#### Dataset content

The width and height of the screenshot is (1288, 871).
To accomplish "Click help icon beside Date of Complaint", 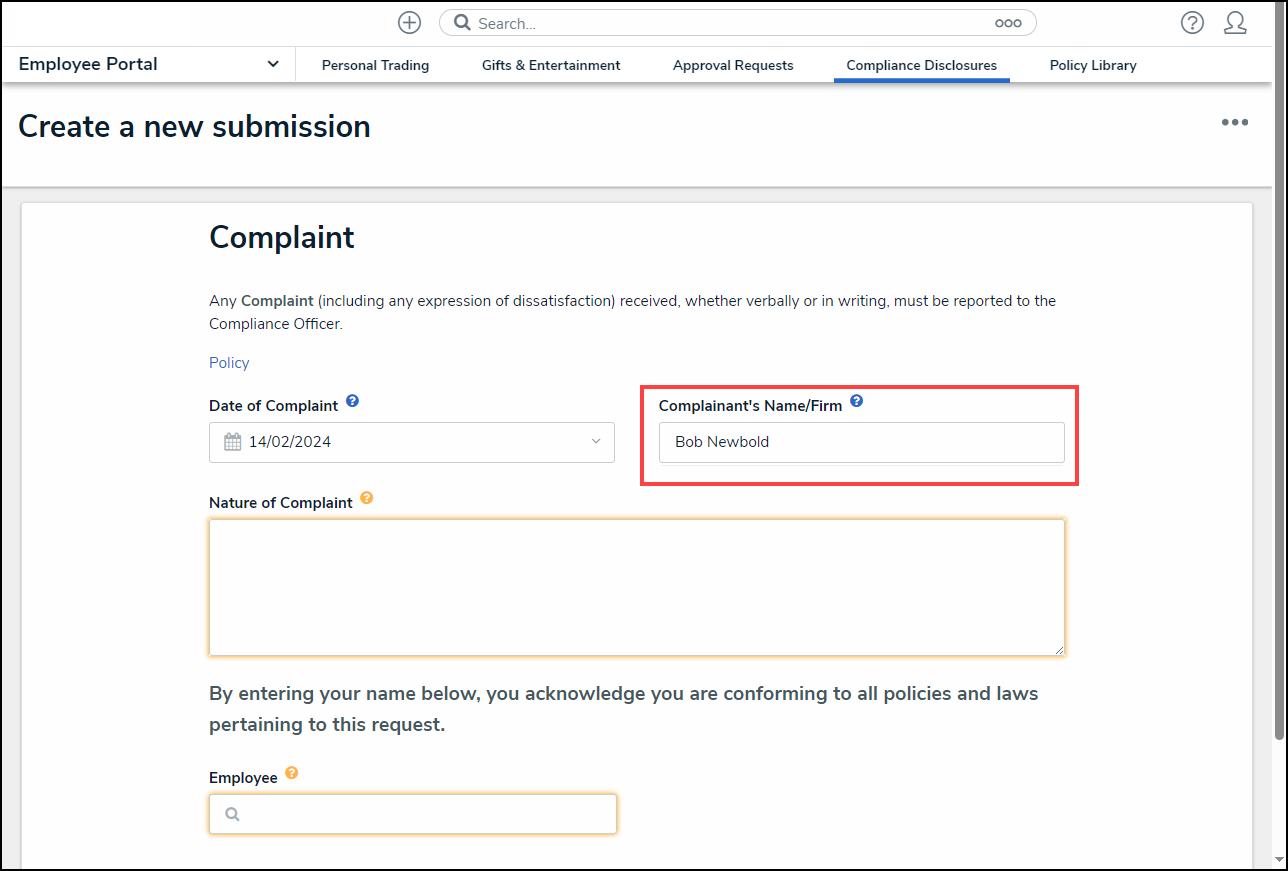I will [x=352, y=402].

########
#### Dataset content

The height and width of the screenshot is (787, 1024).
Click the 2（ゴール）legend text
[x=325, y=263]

########
#### Dataset content

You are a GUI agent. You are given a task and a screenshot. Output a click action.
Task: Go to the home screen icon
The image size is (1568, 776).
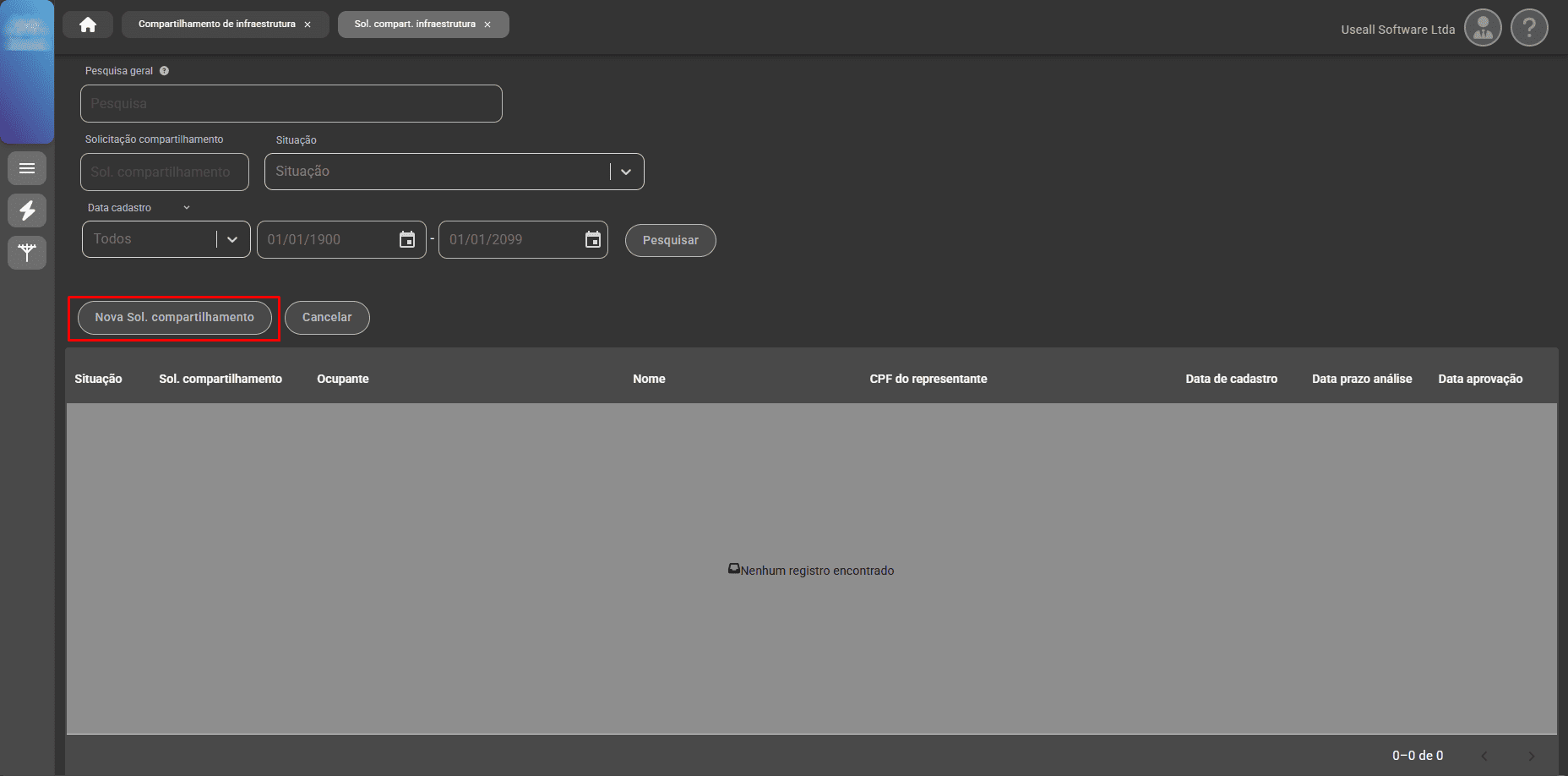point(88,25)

########

> _Do this_
Rewrite every line in the stretch from the line containing "You are a GUI" through the line containing "point(88,25)", requests included, and shift each coordinate in the answers by -23. Leave the pictures out.

> _Output for this exercise_
You are a GUI agent. You are given a task and a screenshot. Output a click action.
Task: Go to the home screen icon
The image size is (1568, 776).
point(65,2)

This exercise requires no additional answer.